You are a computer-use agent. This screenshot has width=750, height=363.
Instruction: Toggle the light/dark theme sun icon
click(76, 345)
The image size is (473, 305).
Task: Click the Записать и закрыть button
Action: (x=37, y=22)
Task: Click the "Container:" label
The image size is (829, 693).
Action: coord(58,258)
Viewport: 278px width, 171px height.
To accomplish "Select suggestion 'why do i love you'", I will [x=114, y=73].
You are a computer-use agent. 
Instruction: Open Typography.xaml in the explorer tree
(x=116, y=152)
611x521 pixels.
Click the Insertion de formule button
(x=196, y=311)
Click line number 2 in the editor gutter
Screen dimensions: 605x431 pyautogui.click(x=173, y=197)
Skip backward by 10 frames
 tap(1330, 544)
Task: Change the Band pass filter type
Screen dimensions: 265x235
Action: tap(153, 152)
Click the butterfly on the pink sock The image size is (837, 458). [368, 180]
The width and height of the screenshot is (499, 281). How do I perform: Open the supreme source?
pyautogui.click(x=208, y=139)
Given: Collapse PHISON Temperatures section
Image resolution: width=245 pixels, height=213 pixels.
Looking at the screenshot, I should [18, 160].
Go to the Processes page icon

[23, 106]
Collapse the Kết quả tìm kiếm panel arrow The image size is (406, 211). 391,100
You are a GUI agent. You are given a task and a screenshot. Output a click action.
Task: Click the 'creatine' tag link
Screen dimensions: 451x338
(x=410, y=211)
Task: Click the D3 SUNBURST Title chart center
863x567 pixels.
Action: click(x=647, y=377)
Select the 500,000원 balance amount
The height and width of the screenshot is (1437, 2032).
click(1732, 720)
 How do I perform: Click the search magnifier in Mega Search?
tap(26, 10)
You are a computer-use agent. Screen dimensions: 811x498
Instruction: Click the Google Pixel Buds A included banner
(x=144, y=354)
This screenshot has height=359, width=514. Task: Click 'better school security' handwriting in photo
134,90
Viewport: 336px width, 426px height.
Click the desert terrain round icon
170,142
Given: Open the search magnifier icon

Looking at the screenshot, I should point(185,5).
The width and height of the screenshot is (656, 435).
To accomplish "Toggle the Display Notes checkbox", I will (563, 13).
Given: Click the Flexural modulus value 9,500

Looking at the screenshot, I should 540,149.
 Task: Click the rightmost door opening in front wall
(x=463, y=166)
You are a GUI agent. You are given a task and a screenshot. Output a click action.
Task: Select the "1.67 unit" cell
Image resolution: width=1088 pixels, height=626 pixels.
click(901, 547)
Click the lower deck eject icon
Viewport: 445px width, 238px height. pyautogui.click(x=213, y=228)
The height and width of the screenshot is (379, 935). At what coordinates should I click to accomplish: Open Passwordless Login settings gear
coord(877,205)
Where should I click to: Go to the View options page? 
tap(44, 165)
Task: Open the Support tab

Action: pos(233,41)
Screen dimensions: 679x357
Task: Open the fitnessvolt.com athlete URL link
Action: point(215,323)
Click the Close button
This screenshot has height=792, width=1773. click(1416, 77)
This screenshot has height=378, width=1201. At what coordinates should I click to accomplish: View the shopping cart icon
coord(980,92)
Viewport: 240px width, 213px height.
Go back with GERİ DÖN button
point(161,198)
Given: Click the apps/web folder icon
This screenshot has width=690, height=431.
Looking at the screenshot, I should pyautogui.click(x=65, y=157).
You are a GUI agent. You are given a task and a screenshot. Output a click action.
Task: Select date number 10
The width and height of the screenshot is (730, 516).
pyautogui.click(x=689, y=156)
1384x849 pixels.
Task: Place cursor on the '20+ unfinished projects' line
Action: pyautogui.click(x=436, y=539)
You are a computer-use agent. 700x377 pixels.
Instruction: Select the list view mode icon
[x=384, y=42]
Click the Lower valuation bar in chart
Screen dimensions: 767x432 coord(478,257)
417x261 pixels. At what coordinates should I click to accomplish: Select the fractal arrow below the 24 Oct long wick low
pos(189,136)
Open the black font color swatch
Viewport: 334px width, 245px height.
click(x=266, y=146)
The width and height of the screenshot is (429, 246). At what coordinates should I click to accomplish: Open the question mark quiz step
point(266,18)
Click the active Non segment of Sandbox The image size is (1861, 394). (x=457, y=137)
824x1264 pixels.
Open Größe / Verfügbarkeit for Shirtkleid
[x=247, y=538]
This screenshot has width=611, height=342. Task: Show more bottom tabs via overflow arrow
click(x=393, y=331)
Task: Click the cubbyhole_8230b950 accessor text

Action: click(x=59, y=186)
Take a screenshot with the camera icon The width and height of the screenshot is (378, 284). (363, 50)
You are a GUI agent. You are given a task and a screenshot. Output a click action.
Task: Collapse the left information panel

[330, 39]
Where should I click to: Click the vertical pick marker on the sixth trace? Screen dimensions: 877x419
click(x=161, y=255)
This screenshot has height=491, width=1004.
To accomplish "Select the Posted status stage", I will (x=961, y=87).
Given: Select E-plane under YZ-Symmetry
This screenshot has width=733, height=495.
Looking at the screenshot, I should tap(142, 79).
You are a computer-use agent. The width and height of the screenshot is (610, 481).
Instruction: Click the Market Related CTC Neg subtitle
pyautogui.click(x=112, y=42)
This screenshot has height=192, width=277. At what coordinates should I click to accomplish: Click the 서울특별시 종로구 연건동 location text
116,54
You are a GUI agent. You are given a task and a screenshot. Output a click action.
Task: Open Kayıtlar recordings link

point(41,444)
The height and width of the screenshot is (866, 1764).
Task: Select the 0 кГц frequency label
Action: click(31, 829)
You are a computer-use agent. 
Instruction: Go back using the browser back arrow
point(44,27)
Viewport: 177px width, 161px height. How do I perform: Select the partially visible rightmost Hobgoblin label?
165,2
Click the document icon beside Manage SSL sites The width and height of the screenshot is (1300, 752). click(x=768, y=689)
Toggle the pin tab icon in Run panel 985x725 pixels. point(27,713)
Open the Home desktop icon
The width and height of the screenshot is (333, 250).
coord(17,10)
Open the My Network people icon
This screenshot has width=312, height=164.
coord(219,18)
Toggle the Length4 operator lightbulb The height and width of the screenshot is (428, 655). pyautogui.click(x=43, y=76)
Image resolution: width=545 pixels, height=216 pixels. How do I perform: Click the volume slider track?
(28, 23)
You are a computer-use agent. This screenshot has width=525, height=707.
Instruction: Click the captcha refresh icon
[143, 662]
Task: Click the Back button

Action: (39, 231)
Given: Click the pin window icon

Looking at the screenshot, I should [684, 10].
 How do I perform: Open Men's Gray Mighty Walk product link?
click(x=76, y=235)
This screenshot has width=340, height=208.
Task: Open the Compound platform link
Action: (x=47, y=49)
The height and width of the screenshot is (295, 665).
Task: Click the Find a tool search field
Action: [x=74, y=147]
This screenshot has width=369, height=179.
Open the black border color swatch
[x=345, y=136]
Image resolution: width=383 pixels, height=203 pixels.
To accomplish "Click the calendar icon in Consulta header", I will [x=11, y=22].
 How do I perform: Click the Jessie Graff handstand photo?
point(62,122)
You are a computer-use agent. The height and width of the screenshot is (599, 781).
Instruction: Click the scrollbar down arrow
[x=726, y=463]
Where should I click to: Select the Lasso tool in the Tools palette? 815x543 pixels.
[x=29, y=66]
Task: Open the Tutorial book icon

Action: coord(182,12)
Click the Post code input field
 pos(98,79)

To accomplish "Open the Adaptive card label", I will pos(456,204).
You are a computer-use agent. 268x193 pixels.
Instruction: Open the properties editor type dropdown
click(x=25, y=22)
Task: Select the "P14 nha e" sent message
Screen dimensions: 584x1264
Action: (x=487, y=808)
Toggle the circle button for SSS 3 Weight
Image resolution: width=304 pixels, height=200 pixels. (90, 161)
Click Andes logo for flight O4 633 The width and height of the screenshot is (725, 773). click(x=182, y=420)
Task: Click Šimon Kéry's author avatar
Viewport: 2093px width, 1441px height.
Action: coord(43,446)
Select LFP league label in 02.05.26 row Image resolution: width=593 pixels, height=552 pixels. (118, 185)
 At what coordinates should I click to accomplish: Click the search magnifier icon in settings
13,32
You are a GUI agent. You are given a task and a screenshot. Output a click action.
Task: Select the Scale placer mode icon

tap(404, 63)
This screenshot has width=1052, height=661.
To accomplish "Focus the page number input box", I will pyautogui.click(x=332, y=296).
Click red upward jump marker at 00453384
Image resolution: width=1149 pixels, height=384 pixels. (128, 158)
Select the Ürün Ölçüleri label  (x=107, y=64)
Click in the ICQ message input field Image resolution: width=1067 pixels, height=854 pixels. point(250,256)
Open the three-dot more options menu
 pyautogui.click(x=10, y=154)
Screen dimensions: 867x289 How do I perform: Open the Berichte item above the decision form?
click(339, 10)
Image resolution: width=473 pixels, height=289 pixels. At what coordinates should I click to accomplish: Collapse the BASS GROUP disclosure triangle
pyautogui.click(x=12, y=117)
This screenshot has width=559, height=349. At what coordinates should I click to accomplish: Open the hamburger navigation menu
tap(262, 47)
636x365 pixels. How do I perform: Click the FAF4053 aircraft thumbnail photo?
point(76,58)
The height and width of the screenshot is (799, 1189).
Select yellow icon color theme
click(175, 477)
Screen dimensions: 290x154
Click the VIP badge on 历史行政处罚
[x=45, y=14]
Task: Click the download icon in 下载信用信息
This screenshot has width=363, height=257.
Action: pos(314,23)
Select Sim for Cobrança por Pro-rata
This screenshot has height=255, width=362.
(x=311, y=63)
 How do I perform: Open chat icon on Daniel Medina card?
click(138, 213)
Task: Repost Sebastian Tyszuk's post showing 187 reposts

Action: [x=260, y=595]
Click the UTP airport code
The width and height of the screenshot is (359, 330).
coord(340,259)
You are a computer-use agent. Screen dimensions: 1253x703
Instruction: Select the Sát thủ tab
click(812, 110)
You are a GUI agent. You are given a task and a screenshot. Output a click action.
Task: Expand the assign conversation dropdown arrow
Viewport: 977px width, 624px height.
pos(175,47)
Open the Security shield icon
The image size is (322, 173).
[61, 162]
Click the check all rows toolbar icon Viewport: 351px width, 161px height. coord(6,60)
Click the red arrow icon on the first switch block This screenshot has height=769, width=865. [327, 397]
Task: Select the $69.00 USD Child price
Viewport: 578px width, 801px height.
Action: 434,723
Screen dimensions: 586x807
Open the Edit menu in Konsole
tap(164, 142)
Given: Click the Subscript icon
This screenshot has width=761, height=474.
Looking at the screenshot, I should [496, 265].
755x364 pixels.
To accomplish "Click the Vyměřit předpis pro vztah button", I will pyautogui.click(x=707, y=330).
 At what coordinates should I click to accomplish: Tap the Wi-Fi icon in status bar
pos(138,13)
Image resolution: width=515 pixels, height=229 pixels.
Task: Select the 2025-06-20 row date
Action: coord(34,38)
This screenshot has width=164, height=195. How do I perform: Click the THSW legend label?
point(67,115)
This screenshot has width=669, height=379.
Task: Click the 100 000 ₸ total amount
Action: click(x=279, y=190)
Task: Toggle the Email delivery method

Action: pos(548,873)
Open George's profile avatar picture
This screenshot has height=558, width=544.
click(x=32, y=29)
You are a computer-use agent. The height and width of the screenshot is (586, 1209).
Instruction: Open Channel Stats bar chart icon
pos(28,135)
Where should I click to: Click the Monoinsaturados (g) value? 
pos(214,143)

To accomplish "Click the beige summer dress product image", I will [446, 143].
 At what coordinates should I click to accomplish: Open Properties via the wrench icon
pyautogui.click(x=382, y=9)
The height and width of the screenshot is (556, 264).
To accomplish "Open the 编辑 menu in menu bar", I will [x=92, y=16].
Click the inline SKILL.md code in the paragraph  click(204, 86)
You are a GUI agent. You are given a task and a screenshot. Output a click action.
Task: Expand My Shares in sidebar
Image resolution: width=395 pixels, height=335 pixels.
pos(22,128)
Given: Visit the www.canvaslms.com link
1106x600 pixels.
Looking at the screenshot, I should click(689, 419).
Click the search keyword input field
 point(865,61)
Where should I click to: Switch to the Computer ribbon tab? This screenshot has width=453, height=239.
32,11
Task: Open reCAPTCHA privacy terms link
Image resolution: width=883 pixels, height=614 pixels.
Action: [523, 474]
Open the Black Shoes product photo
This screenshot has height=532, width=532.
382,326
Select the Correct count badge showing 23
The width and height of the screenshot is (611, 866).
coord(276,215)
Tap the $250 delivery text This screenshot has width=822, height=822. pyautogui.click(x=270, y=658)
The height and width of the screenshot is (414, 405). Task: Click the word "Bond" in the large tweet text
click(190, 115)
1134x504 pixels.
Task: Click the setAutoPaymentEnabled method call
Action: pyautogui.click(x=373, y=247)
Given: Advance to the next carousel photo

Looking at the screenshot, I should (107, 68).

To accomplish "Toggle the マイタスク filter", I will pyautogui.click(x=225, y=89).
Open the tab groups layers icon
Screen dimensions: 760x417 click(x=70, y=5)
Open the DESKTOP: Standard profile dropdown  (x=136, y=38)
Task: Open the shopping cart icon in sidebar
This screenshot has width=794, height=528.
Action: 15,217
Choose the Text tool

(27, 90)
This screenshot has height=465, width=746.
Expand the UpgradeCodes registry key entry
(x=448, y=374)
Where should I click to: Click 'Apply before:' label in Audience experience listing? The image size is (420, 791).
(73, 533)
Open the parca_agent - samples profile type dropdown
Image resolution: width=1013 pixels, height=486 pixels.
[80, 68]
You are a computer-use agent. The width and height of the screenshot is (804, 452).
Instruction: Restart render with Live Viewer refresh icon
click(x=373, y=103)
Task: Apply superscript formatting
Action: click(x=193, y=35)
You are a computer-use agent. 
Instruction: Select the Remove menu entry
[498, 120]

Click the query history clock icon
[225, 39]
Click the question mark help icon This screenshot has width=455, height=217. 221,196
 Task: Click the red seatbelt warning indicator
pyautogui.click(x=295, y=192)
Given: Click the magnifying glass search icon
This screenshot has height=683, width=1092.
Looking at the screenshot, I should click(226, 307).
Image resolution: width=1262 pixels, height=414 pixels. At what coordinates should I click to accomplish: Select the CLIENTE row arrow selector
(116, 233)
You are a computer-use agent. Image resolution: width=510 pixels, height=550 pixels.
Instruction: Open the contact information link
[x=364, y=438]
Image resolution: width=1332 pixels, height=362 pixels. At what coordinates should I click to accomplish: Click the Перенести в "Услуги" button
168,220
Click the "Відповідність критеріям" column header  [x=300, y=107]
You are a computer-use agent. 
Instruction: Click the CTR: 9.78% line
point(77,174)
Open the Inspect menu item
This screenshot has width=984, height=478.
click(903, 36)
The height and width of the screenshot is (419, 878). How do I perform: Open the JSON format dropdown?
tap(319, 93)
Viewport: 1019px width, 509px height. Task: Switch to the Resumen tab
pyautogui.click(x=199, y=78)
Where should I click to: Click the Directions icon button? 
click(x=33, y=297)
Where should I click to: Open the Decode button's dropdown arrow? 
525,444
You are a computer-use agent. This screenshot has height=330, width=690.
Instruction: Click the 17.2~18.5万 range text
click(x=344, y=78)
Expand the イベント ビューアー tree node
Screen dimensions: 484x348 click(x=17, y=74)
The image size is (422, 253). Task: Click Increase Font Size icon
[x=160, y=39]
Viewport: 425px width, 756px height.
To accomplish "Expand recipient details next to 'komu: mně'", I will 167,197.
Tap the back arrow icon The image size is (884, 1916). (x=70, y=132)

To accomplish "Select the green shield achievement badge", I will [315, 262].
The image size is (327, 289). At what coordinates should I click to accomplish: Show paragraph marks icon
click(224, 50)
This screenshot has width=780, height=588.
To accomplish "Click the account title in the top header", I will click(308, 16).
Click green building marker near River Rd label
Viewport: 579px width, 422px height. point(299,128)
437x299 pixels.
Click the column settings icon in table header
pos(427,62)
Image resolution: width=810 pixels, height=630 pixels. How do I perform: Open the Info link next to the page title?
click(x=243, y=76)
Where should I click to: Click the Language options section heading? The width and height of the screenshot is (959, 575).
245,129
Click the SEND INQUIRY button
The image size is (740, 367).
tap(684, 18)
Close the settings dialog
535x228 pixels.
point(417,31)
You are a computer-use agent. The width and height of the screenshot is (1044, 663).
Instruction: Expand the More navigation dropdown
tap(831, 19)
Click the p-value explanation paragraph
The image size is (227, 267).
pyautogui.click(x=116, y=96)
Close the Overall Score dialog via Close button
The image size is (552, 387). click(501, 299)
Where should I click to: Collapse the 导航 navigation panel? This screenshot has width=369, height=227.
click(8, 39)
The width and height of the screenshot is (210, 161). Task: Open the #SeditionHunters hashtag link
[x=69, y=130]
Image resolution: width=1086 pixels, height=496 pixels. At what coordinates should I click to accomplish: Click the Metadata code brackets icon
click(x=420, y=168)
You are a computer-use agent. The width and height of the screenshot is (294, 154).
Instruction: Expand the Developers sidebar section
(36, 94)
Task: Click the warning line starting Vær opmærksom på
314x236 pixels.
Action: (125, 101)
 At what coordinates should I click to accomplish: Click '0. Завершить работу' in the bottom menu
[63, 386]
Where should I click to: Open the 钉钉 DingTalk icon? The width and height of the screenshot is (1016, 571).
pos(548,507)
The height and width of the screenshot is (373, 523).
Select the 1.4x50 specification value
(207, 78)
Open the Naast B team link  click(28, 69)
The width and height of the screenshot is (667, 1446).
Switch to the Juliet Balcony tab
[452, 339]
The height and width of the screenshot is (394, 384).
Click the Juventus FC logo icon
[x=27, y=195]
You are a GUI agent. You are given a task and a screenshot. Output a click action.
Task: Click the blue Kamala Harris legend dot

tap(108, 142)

# [Requirement]
Copy every line of the data above in which the string "profile" appears.

# [Response area]
Open George's profile avatar picture
Open the DESKTOP: Standard profile dropdown  (x=136, y=38)
Open the parca_agent - samples profile type dropdown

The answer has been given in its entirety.